§ **Collected data**:
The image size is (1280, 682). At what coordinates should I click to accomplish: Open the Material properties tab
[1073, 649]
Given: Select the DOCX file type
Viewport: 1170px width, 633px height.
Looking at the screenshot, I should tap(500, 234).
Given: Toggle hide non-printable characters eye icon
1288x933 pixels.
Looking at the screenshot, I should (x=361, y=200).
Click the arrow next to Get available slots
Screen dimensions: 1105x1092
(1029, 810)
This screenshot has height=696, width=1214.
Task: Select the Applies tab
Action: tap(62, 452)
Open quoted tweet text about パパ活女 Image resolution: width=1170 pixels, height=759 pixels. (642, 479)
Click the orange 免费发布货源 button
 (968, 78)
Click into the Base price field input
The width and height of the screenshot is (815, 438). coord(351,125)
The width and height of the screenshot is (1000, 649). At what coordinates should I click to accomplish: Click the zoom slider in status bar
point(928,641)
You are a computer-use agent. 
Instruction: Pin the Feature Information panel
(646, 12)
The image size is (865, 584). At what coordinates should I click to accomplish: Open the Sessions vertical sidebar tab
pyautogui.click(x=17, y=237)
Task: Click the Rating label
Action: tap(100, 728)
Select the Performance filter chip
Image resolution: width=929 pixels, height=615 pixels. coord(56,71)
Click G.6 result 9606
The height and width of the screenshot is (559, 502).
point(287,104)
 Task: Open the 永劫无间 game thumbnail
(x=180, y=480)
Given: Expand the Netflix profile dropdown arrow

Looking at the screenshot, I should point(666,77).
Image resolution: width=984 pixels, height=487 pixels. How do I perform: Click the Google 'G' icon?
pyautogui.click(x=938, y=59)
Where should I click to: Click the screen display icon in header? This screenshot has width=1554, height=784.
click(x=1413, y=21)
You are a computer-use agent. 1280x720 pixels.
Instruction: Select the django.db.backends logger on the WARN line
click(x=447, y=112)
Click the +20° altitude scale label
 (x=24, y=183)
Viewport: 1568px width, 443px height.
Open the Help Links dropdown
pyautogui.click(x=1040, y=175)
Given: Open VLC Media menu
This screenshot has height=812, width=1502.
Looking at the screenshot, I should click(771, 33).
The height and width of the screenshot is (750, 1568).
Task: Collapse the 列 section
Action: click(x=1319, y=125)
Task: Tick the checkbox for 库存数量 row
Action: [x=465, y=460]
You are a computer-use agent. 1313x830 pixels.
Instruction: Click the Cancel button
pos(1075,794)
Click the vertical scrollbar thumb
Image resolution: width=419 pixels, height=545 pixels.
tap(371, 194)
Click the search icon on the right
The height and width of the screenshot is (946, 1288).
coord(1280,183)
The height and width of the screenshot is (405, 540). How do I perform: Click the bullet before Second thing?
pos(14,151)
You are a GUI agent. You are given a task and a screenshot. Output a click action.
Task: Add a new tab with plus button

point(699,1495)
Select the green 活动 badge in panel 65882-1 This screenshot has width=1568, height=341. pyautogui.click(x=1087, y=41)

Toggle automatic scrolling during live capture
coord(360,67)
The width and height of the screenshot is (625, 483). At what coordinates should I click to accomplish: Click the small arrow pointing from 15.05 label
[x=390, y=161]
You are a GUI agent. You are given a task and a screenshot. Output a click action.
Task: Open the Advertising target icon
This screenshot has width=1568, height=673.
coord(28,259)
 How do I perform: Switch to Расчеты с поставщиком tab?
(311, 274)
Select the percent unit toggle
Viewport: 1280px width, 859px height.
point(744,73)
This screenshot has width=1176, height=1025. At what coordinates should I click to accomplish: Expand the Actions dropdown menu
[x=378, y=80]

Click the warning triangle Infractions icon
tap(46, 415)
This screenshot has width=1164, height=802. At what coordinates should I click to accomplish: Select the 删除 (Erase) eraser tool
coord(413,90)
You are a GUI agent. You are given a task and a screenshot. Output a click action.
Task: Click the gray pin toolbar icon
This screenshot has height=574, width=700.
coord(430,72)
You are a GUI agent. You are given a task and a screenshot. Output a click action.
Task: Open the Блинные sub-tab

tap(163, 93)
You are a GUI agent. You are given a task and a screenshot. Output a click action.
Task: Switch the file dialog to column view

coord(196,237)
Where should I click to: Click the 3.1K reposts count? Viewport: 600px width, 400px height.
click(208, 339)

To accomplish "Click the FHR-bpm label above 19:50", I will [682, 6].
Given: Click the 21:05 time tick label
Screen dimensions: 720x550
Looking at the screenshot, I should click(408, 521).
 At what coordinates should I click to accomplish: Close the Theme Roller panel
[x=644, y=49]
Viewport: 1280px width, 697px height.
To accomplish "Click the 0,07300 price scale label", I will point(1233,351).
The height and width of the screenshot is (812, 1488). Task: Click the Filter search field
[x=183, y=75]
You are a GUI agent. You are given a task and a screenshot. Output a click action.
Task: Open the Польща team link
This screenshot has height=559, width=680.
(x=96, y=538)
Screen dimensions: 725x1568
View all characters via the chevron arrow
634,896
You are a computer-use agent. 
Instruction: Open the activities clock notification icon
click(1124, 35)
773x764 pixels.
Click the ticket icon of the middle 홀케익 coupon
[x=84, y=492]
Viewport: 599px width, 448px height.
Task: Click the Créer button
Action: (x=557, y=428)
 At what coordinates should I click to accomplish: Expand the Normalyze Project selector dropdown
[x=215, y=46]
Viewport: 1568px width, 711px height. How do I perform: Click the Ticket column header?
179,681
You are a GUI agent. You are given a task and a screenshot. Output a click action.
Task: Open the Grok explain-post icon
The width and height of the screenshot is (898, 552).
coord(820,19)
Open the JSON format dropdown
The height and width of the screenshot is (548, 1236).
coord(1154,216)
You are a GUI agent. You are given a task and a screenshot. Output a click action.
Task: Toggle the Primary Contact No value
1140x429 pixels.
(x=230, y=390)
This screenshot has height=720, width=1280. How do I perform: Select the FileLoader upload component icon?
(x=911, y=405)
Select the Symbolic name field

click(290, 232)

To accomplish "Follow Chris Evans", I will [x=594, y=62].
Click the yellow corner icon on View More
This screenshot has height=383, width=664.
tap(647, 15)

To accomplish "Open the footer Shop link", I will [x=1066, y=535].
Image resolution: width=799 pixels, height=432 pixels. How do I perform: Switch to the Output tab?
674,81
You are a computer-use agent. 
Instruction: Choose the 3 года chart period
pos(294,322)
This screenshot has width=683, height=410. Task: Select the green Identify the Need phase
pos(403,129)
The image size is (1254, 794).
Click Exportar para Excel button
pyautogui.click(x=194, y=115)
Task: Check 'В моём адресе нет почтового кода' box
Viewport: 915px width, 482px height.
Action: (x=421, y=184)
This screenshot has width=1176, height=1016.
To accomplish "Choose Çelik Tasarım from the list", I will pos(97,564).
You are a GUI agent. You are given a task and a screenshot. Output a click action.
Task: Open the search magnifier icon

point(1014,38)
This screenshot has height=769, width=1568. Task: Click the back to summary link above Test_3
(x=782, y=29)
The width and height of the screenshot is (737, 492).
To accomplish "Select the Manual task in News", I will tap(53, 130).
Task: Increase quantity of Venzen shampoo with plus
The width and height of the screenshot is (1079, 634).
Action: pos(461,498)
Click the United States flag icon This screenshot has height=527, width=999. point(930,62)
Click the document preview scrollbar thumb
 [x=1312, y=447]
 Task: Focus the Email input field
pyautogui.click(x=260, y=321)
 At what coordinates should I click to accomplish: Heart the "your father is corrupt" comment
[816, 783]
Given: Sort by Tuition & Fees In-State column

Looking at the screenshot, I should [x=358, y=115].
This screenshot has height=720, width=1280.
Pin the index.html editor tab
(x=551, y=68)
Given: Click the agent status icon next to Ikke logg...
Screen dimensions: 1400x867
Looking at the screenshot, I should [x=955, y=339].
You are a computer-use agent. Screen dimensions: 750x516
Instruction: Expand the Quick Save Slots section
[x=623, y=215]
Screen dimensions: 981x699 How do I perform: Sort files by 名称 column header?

§ **ABOUT THIS TASK**:
Return all of the entries exactly as they were supplied.

§ **RESPONSE AREA**:
The image size is (1280, 682). At what coordinates should I click to accomplish: Open the Material properties tab
[1073, 649]
Given: Select the DOCX file type
Viewport: 1170px width, 633px height.
Looking at the screenshot, I should tap(500, 234).
Given: Toggle hide non-printable characters eye icon
1288x933 pixels.
Looking at the screenshot, I should (x=361, y=200).
Click the arrow next to Get available slots
Screen dimensions: 1105x1092
(1029, 810)
This screenshot has height=696, width=1214.
Task: Select the Applies tab
Action: tap(62, 452)
Open quoted tweet text about パパ活女 Image resolution: width=1170 pixels, height=759 pixels. (642, 479)
Click the orange 免费发布货源 button
 (968, 78)
Click into the Base price field input
The width and height of the screenshot is (815, 438). coord(351,125)
The width and height of the screenshot is (1000, 649). At what coordinates should I click to accomplish: Click the zoom slider in status bar
point(928,641)
You are a computer-use agent. 
Instruction: Pin the Feature Information panel
(646, 12)
The image size is (865, 584). At what coordinates should I click to accomplish: Open the Sessions vertical sidebar tab
pyautogui.click(x=17, y=237)
Task: Click the Rating label
Action: tap(100, 728)
Select the Performance filter chip
Image resolution: width=929 pixels, height=615 pixels. coord(56,71)
Click G.6 result 9606
The height and width of the screenshot is (559, 502).
point(287,104)
 Task: Open the 永劫无间 game thumbnail
(x=180, y=480)
Given: Expand the Netflix profile dropdown arrow

Looking at the screenshot, I should point(666,77).
Image resolution: width=984 pixels, height=487 pixels. How do I perform: Click the Google 'G' icon?
pyautogui.click(x=938, y=59)
Where should I click to: Click the screen display icon in header? This screenshot has width=1554, height=784.
click(x=1413, y=21)
You are a computer-use agent. 1280x720 pixels.
Instruction: Select the django.db.backends logger on the WARN line
click(x=447, y=112)
Click the +20° altitude scale label
 (x=24, y=183)
Viewport: 1568px width, 443px height.
Open the Help Links dropdown
pyautogui.click(x=1040, y=175)
Given: Open VLC Media menu
This screenshot has height=812, width=1502.
Looking at the screenshot, I should click(771, 33).
The height and width of the screenshot is (750, 1568).
Task: Collapse the 列 section
Action: click(x=1319, y=125)
Task: Tick the checkbox for 库存数量 row
Action: [x=465, y=460]
You are a computer-use agent. 1313x830 pixels.
Instruction: Click the Cancel button
pos(1075,794)
Click the vertical scrollbar thumb
Image resolution: width=419 pixels, height=545 pixels.
tap(371, 194)
Click the search icon on the right
The height and width of the screenshot is (946, 1288).
coord(1280,183)
The height and width of the screenshot is (405, 540). How do I perform: Click the bullet before Second thing?
pos(14,151)
You are a GUI agent. You are given a task and a screenshot. Output a click action.
Task: Add a new tab with plus button

point(699,1495)
Select the green 活动 badge in panel 65882-1 This screenshot has width=1568, height=341. pyautogui.click(x=1087, y=41)

Toggle automatic scrolling during live capture
coord(360,67)
The width and height of the screenshot is (625, 483). At what coordinates should I click to accomplish: Click the small arrow pointing from 15.05 label
[x=390, y=161]
You are a GUI agent. You are given a task and a screenshot. Output a click action.
Task: Open the Advertising target icon
This screenshot has width=1568, height=673.
coord(28,259)
 How do I perform: Switch to Расчеты с поставщиком tab?
(311, 274)
Select the percent unit toggle
Viewport: 1280px width, 859px height.
point(744,73)
This screenshot has width=1176, height=1025. At what coordinates should I click to accomplish: Expand the Actions dropdown menu
[x=378, y=80]

Click the warning triangle Infractions icon
tap(46, 415)
This screenshot has width=1164, height=802. At what coordinates should I click to accomplish: Select the 删除 (Erase) eraser tool
coord(413,90)
You are a GUI agent. You are given a task and a screenshot. Output a click action.
Task: Click the gray pin toolbar icon
This screenshot has height=574, width=700.
coord(430,72)
You are a GUI agent. You are given a task and a screenshot. Output a click action.
Task: Open the Блинные sub-tab

tap(163, 93)
You are a GUI agent. You are given a task and a screenshot. Output a click action.
Task: Switch the file dialog to column view

coord(196,237)
Where should I click to: Click the 3.1K reposts count? Viewport: 600px width, 400px height.
click(208, 339)

To accomplish "Click the FHR-bpm label above 19:50", I will [682, 6].
Given: Click the 21:05 time tick label
Screen dimensions: 720x550
Looking at the screenshot, I should click(408, 521).
 At what coordinates should I click to accomplish: Close the Theme Roller panel
[x=644, y=49]
Viewport: 1280px width, 697px height.
To accomplish "Click the 0,07300 price scale label", I will point(1233,351).
The height and width of the screenshot is (812, 1488). Task: Click the Filter search field
[x=183, y=75]
You are a GUI agent. You are given a task and a screenshot. Output a click action.
Task: Open the Польща team link
This screenshot has height=559, width=680.
(x=96, y=538)
Screen dimensions: 725x1568
View all characters via the chevron arrow
634,896
You are a computer-use agent. 
Instruction: Open the activities clock notification icon
click(1124, 35)
773x764 pixels.
Click the ticket icon of the middle 홀케익 coupon
[x=84, y=492]
Viewport: 599px width, 448px height.
Task: Click the Créer button
Action: (x=557, y=428)
 At what coordinates should I click to accomplish: Expand the Normalyze Project selector dropdown
[x=215, y=46]
Viewport: 1568px width, 711px height. How do I perform: Click the Ticket column header?
179,681
You are a GUI agent. You are given a task and a screenshot. Output a click action.
Task: Open the Grok explain-post icon
The width and height of the screenshot is (898, 552).
coord(820,19)
Open the JSON format dropdown
The height and width of the screenshot is (548, 1236).
coord(1154,216)
You are a GUI agent. You are given a task and a screenshot. Output a click action.
Task: Toggle the Primary Contact No value
1140x429 pixels.
(x=230, y=390)
This screenshot has height=720, width=1280. How do I perform: Select the FileLoader upload component icon?
(x=911, y=405)
Select the Symbolic name field

click(290, 232)

To accomplish "Follow Chris Evans", I will [x=594, y=62].
Click the yellow corner icon on View More
This screenshot has height=383, width=664.
tap(647, 15)

To accomplish "Open the footer Shop link", I will [x=1066, y=535].
Image resolution: width=799 pixels, height=432 pixels. How do I perform: Switch to the Output tab?
674,81
You are a computer-use agent. 
Instruction: Choose the 3 года chart period
pos(294,322)
This screenshot has width=683, height=410. Task: Select the green Identify the Need phase
pos(403,129)
The image size is (1254, 794).
Click Exportar para Excel button
pyautogui.click(x=194, y=115)
Task: Check 'В моём адресе нет почтового кода' box
Viewport: 915px width, 482px height.
Action: (x=421, y=184)
This screenshot has width=1176, height=1016.
To accomplish "Choose Çelik Tasarım from the list", I will pos(97,564).
You are a GUI agent. You are given a task and a screenshot. Output a click action.
Task: Open the search magnifier icon

point(1014,38)
This screenshot has height=769, width=1568. Task: Click the back to summary link above Test_3
(x=782, y=29)
The width and height of the screenshot is (737, 492).
To accomplish "Select the Manual task in News", I will tap(53, 130).
Task: Increase quantity of Venzen shampoo with plus
The width and height of the screenshot is (1079, 634).
Action: pos(461,498)
Click the United States flag icon This screenshot has height=527, width=999. point(930,62)
Click the document preview scrollbar thumb
 [x=1312, y=447]
 Task: Focus the Email input field
pyautogui.click(x=260, y=321)
 At what coordinates should I click to accomplish: Heart the "your father is corrupt" comment
[816, 783]
Given: Sort by Tuition & Fees In-State column

Looking at the screenshot, I should [x=358, y=115].
This screenshot has height=720, width=1280.
Pin the index.html editor tab
(x=551, y=68)
Given: Click the agent status icon next to Ikke logg...
Screen dimensions: 1400x867
Looking at the screenshot, I should [x=955, y=339].
You are a computer-use agent. Screen dimensions: 750x516
Instruction: Expand the Quick Save Slots section
[x=623, y=215]
Screen dimensions: 981x699 How do I perform: Sort files by 名称 column header?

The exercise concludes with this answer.